Background Research: concentrated poverty

As we have mentioned in the past, concentrated poverty is rising in Connecticut. An area of concentrated poverty is  defined as census tracts with poverty rates of  40 percent or more. Currently 5.4 million Americans live in these areas and the number has been increasing steadily since 2000. In a fascinating report, Elizabeth Kneebone and Alan Berube at the Brookings Institution analyze photo7.jpg

the data. Surprisingly, suburban areas in the sunbelt are some of the hardest hit, but the numbers for some of Connecticut's metro areas are dismal:

Share of the poor population living in high poverty or distressed areas:

  • Harford/West Hartford/East Hartford: 22.3% live in concentrated poverty areas, 15th worst in the country.
  • New Haven/Milford metro area: 17.9% live in concentrated poverty areas, 25th worst in the country.
  • Bridgeport/Stamford/Norwalk: 7.9%, 71st worst in the country.
Why is this relevant? in one word: opportunity.
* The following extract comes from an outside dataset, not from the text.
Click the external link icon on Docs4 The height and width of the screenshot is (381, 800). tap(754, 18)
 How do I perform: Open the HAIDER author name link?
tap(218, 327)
Areas with lower income segregation have much higher income mobility, as kids that grow in mixed neighborhoods have access to better schools, more stable environments and better jobs for their parents. These pockets of concentrated poverty are, by themselves, huge barriers to the well being of the kids that live there and their families.
 
In Connecticut, of course, we have the added problem that many of these families can not just move out to a better area... mainly because our housing costs are exceptionally high. One acre zoning is, in a way, one of the most regressive policies that a town can enact.